Data provided Start Marker
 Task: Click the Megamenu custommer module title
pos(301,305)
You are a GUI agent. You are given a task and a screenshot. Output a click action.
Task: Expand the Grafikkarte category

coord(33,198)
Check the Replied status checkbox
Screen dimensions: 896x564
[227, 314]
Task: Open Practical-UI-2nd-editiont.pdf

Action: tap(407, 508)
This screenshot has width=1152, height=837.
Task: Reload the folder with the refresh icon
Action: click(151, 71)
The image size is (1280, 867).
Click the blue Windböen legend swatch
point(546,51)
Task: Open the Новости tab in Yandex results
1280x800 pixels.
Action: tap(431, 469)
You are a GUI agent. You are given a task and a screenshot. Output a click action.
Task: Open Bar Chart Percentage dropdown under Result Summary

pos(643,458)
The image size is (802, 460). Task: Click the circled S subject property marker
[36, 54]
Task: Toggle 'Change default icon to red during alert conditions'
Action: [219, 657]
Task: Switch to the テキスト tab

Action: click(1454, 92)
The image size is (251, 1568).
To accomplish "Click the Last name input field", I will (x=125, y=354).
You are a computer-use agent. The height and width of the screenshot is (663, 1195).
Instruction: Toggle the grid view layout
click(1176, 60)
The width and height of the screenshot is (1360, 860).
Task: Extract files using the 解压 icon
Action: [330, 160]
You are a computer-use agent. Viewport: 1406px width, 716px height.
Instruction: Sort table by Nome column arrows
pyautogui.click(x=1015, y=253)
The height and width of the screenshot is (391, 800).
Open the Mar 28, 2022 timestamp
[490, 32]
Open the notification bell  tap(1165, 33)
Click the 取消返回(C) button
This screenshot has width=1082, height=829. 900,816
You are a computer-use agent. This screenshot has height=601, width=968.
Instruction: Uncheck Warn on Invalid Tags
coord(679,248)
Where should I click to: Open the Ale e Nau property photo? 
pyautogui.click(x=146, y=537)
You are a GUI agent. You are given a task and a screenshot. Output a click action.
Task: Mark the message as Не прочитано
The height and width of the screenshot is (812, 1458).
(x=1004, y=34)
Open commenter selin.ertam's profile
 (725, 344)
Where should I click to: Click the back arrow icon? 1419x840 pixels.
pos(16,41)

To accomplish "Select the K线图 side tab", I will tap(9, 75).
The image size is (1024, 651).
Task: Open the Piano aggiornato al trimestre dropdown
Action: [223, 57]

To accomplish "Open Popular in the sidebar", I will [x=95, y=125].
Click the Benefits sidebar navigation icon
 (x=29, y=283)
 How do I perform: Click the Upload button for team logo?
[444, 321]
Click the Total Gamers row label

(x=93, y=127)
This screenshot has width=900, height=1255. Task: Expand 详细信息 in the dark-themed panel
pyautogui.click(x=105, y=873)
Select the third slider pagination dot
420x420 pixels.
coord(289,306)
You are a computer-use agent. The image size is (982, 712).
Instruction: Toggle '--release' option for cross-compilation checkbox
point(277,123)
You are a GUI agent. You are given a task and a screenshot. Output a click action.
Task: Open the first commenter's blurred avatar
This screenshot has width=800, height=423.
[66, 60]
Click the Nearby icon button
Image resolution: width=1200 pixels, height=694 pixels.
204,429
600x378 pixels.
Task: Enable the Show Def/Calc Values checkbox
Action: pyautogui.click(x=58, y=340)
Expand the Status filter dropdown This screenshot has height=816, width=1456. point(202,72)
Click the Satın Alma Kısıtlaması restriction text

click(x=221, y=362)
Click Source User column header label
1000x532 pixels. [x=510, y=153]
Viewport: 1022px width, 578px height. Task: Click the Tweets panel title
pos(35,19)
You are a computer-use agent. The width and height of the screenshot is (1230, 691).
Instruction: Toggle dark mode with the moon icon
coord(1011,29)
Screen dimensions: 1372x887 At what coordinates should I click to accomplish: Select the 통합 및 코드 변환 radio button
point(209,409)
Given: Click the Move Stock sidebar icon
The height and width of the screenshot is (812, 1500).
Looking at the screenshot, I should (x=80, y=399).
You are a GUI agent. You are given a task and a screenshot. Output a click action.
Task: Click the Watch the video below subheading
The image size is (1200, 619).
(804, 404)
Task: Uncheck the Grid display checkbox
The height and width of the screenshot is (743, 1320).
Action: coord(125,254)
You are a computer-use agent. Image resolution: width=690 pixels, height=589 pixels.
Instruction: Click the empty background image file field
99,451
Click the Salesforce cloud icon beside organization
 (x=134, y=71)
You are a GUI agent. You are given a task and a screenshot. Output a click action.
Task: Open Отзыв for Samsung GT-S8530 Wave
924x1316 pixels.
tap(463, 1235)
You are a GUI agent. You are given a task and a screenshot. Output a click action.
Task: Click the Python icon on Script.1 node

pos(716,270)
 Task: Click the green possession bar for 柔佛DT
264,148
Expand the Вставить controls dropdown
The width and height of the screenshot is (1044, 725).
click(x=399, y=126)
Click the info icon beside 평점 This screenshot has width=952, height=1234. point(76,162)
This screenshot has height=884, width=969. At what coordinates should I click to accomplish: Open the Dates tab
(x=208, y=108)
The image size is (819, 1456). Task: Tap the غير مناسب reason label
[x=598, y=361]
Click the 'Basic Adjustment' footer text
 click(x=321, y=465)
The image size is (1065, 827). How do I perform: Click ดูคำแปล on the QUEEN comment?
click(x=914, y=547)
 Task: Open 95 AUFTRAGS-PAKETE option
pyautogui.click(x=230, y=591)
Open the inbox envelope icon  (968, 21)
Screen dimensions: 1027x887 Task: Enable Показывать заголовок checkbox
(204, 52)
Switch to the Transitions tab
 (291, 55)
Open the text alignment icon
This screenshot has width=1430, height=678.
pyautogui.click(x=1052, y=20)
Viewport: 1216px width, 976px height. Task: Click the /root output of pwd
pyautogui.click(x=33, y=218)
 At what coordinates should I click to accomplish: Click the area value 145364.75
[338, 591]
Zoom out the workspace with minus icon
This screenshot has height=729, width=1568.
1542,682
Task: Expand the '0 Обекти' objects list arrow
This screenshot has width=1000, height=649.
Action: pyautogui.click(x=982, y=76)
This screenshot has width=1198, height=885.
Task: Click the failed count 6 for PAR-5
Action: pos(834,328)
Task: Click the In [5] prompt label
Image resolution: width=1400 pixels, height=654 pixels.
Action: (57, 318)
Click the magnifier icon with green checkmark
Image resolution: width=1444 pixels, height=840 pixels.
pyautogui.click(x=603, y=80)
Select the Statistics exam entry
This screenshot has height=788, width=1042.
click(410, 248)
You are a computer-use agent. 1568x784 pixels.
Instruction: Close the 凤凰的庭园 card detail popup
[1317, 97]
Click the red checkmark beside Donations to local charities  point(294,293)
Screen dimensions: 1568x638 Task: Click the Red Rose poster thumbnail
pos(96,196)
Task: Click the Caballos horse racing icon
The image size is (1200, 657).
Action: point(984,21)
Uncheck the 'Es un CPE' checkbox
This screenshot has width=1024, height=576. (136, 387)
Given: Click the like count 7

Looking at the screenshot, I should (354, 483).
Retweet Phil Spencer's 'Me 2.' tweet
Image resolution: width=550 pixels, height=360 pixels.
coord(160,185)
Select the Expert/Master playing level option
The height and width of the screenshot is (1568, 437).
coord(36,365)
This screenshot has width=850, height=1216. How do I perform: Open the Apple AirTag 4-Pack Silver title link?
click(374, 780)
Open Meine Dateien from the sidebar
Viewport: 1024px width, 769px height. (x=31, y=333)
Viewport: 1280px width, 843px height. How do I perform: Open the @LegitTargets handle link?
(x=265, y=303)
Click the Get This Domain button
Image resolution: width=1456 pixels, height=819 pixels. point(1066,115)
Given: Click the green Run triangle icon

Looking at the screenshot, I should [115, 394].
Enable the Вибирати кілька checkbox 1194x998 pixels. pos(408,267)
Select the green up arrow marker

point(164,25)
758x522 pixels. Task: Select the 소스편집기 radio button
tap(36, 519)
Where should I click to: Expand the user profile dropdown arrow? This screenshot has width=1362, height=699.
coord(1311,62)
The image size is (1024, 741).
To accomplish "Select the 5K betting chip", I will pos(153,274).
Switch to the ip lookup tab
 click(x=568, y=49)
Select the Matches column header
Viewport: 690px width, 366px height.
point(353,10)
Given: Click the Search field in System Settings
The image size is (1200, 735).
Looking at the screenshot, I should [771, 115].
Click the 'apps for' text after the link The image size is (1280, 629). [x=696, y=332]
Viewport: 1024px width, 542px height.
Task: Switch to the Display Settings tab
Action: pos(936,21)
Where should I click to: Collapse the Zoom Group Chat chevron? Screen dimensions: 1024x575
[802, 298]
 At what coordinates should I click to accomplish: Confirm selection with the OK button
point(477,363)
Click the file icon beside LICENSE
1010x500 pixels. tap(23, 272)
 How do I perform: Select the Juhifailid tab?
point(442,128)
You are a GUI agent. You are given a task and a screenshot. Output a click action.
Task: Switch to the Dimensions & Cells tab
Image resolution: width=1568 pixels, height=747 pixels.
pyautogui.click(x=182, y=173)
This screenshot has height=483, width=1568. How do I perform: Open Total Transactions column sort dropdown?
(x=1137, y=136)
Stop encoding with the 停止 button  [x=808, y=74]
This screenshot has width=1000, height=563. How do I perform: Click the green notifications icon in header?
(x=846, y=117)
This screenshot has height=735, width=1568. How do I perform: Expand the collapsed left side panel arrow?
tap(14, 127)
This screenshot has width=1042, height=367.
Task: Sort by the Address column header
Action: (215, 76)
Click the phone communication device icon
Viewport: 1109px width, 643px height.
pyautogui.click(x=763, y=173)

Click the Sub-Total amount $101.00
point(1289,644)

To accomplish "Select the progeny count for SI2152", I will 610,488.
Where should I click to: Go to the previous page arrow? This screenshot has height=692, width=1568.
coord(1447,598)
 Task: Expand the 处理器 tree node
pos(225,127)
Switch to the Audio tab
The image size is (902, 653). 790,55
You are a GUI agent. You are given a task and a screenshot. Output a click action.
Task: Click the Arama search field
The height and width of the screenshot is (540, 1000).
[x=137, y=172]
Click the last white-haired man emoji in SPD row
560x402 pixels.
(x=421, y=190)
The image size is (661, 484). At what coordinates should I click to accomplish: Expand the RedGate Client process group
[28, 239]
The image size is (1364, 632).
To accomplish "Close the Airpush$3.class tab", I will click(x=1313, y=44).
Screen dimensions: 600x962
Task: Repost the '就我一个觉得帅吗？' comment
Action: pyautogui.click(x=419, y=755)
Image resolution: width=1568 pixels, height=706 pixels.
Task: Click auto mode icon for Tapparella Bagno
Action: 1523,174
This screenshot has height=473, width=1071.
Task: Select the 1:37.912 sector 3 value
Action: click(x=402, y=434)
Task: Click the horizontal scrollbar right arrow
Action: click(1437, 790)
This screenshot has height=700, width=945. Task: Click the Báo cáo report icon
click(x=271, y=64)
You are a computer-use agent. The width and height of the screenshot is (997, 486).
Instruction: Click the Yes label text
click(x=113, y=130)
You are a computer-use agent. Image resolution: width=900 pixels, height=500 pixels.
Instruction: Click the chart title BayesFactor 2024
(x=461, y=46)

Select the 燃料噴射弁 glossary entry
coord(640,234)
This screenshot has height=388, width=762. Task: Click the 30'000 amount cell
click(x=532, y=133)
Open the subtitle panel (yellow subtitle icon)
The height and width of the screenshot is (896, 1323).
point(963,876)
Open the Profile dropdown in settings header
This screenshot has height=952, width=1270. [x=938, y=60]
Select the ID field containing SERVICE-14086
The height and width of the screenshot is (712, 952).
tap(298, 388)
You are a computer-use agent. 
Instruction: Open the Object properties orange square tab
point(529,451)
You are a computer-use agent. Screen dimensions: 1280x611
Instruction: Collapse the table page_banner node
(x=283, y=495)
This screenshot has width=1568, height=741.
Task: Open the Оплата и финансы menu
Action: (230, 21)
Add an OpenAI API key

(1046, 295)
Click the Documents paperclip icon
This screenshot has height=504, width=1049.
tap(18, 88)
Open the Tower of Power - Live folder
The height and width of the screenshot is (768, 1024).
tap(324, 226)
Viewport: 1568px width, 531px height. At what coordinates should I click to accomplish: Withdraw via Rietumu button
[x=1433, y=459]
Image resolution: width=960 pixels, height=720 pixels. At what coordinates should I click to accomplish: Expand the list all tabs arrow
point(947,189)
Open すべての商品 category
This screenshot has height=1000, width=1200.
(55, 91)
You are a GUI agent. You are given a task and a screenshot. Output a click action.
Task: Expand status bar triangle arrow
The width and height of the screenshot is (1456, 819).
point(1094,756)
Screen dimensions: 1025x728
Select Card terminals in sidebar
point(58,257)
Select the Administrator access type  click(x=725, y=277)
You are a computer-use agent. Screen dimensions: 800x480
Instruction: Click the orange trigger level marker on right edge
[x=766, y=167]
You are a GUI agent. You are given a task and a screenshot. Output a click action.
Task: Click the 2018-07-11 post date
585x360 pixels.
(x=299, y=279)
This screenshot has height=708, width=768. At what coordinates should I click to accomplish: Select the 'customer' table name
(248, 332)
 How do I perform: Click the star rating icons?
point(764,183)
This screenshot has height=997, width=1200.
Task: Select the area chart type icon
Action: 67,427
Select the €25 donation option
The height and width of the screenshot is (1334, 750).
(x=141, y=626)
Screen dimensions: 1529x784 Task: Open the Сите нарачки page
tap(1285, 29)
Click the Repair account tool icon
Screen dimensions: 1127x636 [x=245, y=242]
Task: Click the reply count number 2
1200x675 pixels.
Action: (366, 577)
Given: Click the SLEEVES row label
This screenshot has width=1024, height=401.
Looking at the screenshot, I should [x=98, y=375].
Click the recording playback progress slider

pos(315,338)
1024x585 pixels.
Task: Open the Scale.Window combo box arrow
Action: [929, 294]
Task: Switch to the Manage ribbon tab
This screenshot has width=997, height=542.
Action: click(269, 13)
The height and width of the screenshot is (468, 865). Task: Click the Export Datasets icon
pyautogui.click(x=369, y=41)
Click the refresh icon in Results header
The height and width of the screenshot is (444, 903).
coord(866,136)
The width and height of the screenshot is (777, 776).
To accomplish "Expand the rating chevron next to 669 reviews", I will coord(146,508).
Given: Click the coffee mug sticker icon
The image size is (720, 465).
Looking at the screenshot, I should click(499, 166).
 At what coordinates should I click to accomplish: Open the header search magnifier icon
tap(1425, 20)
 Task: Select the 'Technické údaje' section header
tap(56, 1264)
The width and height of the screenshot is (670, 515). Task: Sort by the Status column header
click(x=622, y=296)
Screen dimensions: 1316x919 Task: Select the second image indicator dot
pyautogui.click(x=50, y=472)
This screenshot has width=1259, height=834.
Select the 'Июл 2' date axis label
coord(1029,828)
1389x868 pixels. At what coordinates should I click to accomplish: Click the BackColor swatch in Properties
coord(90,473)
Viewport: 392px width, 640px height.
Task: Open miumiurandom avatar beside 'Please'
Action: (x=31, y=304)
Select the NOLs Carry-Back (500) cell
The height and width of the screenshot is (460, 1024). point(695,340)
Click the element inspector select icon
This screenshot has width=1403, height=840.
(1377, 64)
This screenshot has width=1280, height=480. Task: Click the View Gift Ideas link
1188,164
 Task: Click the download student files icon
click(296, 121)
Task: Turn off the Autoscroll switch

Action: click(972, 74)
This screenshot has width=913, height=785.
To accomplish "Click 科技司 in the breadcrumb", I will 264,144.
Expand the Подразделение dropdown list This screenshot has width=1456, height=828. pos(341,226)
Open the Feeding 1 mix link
Data provided End Marker
In the records above, find the line with "The image size is (1200, 735)."; write out exactly that line and each one after it, stopping after the line with "Stop encoding with".

▸ Result for this exercise:
The image size is (1200, 735).
Looking at the screenshot, I should [771, 115].
Click the 'apps for' text after the link The image size is (1280, 629). [x=696, y=332]
Viewport: 1024px width, 542px height.
Task: Switch to the Display Settings tab
Action: pos(936,21)
Where should I click to: Collapse the Zoom Group Chat chevron? Screen dimensions: 1024x575
[802, 298]
 At what coordinates should I click to accomplish: Confirm selection with the OK button
point(477,363)
Click the file icon beside LICENSE
1010x500 pixels. tap(23, 272)
 How do I perform: Select the Juhifailid tab?
point(442,128)
You are a GUI agent. You are given a task and a screenshot. Output a click action.
Task: Switch to the Dimensions & Cells tab
Image resolution: width=1568 pixels, height=747 pixels.
pyautogui.click(x=182, y=173)
This screenshot has height=483, width=1568. How do I perform: Open Total Transactions column sort dropdown?
(x=1137, y=136)
Stop encoding with the 停止 button  [x=808, y=74]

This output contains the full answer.